Le 7 septembre 2018, Ahmed porte plainte auprès de la gendarmerie de Péronne : « Hier, j’étais venu faire des courses. Quand je suis sorti du magasin, ma Clio blanche avait disparu ». Les gendarmes ouvrent une procédure, le retraité de Monchy-Lagache déclare aussitôt le vol à son assureur.
Le 14, les policiers de Saint-Quentin (Aisne) retrouvent la Clio blanche de 2009, sans trace d’effraction. Ils exploitent la vidéosurveillance de la rue – pas de chance pour Ahmed, pour une fois qu’une vidéosurveillance n’est pas en panne, ou mal orientée, ça tombe sur lui! – et découvrent avec surprise que le 6, à 19 h 08, un individu grisonnant en est sorti, bientôt rejoint par une femme du même âge, portant un panier de courses.
L’épouse d’Ahmed est entendue et, sans peine, résoud ce qui n’était déjà plus une énigme : « Il m’a dit qu’il voulait faire croire au vol de la voiture. Pourquoi ? Il n’y a que lui qui pourra vous le dire ! À 2000 euros, elle ne partait pas, elle était vieille. Alors il a eu cette idée. On est allé chez le boucher hallal, comme trois ou quatre fois par mois, et puis on est reparti en taxi. Il ne savait pas qu’il y avait des caméras ».
Elle ajoute des détails qui ne s’inventent pas : « Avant, il a retiré ses quatre jantes neuves. Moi, j’ai repris la couverture en peau de mouton à l’arrière, parce que j’y tenais, et je l’ai remise dans notre deuxième voiture, le Berlingo ». Les gendarmes insistent, se demandant s’ils ne tiennent pas là une complice de l’infraction : « Mais vous n’avez pas pu le dissuader ? » L’épouse lève les yeux au ciel : « Ah monsieur ! Vous ne le connaissez pas ! Vous croyez que je peux l’empêcher ? Quand il a une chose en tête… »
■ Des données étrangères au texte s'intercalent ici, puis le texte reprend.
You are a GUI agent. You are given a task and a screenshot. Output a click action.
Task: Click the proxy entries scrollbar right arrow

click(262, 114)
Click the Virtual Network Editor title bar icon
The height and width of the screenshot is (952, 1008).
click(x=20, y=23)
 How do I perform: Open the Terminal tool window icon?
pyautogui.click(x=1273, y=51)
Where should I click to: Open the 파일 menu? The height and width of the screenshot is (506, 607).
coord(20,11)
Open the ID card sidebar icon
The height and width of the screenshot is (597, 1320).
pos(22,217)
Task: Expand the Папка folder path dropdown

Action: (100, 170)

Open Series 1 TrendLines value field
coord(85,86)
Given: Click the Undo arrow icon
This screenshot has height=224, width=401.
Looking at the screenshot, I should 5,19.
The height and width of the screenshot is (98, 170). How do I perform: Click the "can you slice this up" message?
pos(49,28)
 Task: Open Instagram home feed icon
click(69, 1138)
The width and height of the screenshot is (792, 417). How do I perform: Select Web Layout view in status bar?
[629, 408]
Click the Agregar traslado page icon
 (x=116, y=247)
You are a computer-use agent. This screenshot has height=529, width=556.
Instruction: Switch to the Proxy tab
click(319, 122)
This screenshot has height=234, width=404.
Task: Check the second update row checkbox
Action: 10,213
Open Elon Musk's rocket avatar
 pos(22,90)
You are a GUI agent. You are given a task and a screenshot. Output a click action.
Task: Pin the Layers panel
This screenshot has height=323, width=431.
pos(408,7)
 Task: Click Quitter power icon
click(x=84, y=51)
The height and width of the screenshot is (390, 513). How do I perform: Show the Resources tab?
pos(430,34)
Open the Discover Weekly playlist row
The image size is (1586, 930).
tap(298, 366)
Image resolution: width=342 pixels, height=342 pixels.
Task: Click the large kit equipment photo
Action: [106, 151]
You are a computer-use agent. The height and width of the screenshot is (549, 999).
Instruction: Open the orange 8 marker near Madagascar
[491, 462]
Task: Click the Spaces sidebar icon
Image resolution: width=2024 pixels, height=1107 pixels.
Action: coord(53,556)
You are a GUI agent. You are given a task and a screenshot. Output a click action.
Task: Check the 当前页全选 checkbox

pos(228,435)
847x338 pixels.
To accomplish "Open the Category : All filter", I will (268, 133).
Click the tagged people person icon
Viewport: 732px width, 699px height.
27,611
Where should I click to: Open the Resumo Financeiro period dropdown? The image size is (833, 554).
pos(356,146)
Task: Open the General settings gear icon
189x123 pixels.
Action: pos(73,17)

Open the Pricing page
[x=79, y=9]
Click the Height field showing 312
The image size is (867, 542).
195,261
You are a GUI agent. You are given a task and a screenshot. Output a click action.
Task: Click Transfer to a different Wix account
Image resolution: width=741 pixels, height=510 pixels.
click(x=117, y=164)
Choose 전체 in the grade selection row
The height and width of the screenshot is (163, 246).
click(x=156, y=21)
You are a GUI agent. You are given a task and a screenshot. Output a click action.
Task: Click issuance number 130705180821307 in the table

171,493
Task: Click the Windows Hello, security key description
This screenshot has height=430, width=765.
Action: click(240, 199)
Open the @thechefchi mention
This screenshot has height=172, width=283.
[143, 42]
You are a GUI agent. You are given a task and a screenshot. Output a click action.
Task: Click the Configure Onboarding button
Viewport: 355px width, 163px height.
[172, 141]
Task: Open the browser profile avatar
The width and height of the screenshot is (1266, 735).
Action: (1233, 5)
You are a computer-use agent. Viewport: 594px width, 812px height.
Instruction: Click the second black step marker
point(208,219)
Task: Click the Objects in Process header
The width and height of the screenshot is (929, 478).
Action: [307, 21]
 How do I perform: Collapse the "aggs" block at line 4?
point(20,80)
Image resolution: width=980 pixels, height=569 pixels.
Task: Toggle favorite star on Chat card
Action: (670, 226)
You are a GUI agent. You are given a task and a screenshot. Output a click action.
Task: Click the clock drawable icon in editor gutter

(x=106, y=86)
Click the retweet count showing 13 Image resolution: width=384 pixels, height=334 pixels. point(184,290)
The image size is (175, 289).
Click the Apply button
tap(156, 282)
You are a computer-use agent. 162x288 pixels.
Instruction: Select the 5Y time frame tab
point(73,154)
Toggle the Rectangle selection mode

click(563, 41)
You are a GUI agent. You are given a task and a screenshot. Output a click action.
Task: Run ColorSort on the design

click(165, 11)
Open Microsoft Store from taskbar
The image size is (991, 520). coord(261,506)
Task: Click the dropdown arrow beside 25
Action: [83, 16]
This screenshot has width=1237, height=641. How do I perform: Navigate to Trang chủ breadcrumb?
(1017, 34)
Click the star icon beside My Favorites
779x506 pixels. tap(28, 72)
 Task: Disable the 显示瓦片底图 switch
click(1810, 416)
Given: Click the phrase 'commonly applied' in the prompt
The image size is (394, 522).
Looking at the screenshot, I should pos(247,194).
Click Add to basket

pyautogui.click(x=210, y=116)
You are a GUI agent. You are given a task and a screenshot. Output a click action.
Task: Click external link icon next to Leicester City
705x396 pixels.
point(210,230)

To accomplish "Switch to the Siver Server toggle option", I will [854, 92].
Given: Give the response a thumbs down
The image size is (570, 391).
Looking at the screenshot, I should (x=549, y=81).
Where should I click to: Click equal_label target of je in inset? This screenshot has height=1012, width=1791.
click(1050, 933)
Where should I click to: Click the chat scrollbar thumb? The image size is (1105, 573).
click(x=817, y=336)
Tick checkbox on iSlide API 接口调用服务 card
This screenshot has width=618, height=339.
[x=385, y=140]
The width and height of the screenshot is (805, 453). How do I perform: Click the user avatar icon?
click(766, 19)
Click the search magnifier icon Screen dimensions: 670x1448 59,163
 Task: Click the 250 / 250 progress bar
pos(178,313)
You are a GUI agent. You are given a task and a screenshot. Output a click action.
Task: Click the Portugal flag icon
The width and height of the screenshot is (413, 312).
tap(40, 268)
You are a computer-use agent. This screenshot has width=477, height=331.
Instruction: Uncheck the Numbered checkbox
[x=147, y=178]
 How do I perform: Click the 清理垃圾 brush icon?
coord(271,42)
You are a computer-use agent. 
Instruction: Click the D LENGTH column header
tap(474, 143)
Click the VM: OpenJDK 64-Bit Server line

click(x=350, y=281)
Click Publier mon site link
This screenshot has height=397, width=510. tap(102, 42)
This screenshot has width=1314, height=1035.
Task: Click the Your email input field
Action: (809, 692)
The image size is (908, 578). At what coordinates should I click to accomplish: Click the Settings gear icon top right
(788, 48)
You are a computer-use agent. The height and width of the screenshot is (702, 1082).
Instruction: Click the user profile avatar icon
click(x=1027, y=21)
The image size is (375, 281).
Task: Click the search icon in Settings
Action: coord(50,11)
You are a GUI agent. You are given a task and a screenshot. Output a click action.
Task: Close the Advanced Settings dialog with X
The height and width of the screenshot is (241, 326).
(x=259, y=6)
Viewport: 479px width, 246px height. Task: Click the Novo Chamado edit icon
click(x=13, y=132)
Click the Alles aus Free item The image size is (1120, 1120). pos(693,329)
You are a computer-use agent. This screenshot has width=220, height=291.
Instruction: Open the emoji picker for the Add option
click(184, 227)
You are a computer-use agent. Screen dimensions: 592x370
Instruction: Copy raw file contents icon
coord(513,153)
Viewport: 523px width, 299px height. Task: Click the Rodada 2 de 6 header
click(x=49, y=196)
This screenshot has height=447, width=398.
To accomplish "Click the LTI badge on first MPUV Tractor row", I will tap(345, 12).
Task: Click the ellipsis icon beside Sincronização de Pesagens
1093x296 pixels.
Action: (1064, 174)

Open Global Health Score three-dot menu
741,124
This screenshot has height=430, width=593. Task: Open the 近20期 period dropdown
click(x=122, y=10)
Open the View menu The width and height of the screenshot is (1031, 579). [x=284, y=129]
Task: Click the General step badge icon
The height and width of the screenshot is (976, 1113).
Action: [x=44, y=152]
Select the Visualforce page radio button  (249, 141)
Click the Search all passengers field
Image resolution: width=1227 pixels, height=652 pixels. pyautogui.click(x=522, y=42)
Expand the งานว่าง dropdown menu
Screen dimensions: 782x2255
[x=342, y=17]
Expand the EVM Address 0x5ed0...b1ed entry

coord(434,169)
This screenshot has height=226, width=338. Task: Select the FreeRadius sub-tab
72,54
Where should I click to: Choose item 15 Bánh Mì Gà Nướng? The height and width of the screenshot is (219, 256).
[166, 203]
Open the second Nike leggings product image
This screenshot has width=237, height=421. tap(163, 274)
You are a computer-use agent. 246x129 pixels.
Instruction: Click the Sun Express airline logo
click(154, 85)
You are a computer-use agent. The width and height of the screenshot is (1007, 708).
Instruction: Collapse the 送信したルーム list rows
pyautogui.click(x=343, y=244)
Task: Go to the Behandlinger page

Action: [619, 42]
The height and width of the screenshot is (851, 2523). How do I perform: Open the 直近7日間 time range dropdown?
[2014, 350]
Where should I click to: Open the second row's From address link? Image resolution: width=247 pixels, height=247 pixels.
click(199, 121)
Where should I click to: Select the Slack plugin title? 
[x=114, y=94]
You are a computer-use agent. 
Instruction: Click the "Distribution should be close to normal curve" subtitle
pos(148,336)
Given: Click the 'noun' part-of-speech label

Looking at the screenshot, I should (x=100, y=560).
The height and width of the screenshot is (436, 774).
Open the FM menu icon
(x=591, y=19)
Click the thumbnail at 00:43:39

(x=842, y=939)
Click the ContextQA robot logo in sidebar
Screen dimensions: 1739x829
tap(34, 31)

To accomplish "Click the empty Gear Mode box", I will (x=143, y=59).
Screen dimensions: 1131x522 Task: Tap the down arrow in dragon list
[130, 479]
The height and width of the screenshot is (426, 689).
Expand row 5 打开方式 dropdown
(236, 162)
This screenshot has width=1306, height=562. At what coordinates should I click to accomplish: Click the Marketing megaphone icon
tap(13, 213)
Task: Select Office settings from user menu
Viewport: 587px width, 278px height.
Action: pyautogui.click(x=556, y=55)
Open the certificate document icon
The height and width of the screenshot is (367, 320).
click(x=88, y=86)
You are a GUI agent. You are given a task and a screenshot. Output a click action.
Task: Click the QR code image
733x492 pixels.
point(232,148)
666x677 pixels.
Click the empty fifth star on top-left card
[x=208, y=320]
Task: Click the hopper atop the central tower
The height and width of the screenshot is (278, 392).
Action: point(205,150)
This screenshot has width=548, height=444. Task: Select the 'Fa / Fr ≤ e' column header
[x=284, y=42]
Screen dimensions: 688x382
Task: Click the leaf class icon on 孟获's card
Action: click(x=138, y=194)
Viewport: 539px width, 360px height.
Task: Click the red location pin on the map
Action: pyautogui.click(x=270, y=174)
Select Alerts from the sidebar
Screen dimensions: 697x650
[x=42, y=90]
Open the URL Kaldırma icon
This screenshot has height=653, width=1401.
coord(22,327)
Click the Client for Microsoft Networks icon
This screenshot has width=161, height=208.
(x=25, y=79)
Entre la caméra, sa femme et la peau de mouton, Ahmed est cerné. Même son avocate Me Brochard-Bédier, semble attendre avec impatience ses aveux. Mais Ahmed n’en démord pas. « Oui on va souvent dans cette boucherie, mais cette photo, elle n’a pas été prise le 6 ! Ma femme, elle a été enlevée de ses parents par la police en 1950 et depuis, elle a la phobie de la police. Les gendarmes, ils faisaient les questions et les réponses. J’ai eu douze voitures dans ma vie, monsieur, et j’ai jamais… »
« Il n’y a aucune trace d’effraction… », suggère la juge, plus douce que sévère. « Oui mais maintenant, les voleurs, ils ont des ordinateurs »,répond Ahmed. La voix se trouble. Le vieil homme digne, jamais condamné, dans sa veste claire et son pantalon du dimanche, pleure. Contre son cœur, il tient une pochette bleue avec écrit en grosses lettres « Clio ». On imagine le bureau impeccable, les dossiers bien rangés, une vie nickel avec une seule petite tâche de rouille…
Il est reconnu coupable et écope de mille euros avec sursis.
La Clio a été vendue au profit de l’assureur.
La peau de mouton va bien, merci.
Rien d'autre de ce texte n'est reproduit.